Quattro ragazzi se ne stanno
quindi su un lato del palcoscenico e commentano, spiegano, guidano le emozioni
del pubblico, rendendo più chiaro e comprensibile l’allestimento agli stessi
interpreti. Ma chi sono questi quattro coristi? Essi sono pubblico, dato che
assistono alla rappresentazione. Ma un pubblico preparato, che va a teatro con
un bagaglio culturale. Un pubblico attivo, che non solo si emoziona, ma valuta
e giudica. Ma… il pubblico del Quinto secolo a.C. o il contemporaneo? Senza
dubbio il contemporaneo, un pubblico che non solo è attivo, ma entra nella
scena, ne determina il ritmo. Addirittura, interferisce. Dal ruolo iniziale di
osservatori, i quattro nel finale si affiancano alle Baccanti e tentano di
fermare Agave. Impresa impossibile. La necessità porta ogni cosa a compimento:
Penteo deve morire.
Questa coro inconsueto di
ragazzini a volte petulanti che battibeccano tra di loro, forma anche l’orchestra:
due djembe, una chitarra, uno xilofono, un gong, un flauto. Ecco che la loro
partecipazione è non solo intellettuale ed emotiva, ma anche fisica, affidata
al ritmo che impongono alla scena.
Le sei ragazze delle Baccanti non
hanno individualità. Il tiaso è compatto e la sua volontà assorbe quella di ognuna
di loro. Ho leggermente spinto, con l’aggiunta di qualche battuta, verso l’interpretazione
della baccante-ribelle, sia perché la questione donna è ancora drammaticamente attuale
sia per rispettare il dato storico della condizione femminile nell’Atene di
Euripide. Ma più che sul testo esse agiscono sul ritmo. La musica le guida in
brevi coreografie che loro stesse hanno ideato e i cori sono simili a
filastrocche scandite.
Gli altri quattro ragazzi
interpretano Dioniso, Penteo, Cadmo (e la prima guardia), Tiresia (e la seconda
guardia). Le guardie assorbono in sé i ruoli di servo-messaggero.

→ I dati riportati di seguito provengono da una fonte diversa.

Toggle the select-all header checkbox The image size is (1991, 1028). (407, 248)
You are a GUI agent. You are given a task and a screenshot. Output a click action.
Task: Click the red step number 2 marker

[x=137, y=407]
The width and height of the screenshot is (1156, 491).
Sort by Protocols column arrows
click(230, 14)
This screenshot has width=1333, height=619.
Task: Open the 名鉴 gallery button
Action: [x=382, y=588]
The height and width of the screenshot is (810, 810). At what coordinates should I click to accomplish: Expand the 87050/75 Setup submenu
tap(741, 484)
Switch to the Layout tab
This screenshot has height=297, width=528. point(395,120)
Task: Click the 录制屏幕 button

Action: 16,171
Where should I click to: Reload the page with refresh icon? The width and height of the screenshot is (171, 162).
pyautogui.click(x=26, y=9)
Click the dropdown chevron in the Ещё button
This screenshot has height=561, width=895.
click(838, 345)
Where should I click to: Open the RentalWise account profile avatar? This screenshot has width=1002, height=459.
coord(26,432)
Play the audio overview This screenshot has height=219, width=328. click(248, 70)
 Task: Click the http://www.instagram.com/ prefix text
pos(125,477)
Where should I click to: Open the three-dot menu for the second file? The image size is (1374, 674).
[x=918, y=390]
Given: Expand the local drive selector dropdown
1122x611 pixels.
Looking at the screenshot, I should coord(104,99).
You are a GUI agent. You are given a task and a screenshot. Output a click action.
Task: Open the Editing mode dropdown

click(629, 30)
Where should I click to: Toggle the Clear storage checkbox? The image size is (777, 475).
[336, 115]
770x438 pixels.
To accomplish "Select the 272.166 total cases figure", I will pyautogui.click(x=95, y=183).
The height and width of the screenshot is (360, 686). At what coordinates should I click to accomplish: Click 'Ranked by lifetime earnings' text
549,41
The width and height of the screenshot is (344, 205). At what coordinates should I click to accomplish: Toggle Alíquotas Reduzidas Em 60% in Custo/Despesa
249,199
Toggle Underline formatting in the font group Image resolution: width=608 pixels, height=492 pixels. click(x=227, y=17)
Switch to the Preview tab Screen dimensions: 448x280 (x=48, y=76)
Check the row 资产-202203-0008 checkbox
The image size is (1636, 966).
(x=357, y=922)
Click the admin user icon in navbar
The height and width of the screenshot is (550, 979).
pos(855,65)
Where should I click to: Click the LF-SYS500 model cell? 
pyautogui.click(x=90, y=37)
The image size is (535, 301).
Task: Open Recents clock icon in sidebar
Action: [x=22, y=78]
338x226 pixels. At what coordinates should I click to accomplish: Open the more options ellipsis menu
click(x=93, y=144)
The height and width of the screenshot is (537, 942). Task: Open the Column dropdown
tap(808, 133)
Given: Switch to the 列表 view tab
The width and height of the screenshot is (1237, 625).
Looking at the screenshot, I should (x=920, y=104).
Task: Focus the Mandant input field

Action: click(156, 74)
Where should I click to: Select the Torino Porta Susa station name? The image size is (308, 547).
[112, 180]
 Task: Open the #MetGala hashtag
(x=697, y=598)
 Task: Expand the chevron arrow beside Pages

Dioniso. I ragazzi non sono
attori, non posso lavorare sull’interiorizzazione di un personaggio per
tentarne l’immedesimazione. E nemmeno mi interessa. Ci si muove su margini di
definizione semplificati, cercando più l’efficacia che la sottigliezza. Per
interpretare Dioniso ci siamo affidati alla definizione che lui stesso dà di
sé: un dio dolcissimo e terribile. Due voci, due atteggiamenti; la voce
suadente, che si fa anche canto, perfino melensa, quasi disumana, del seduttore;
e quella secca, dura, del terremoto e della morte.
Penteo non assume uno spicco
particolare. La necessaria riduzione del testo e l’impossibilità di farne
interpretazioni complesse hanno spinto verso una scelta corale, di atmosfere,
di emozioni affidate più al movimento e ai colori che alle parole. Di lui che
cosa emerge? La misoginia conflittuale, odio e attrazione morbosa per le donne;
il senso fragile di onnipotenza; l’impotenza di fronte allo scatenarsi di forze
incontrollabili e devastanti; la mano che tende verso il viso di Agave, prima
di essere fatto a pezzi, nel momento in cui il coro di narratori non dice più “madre”,
ma “mamma”, una mamma che uccide.
Cadmo e Tiresia viaggiano in
coppia, come anche le due guardie. Personaggi qui secondari, affiancano il coro
maschile nel rendere più comprensibili gli avvenimenti e nell’approfondirli.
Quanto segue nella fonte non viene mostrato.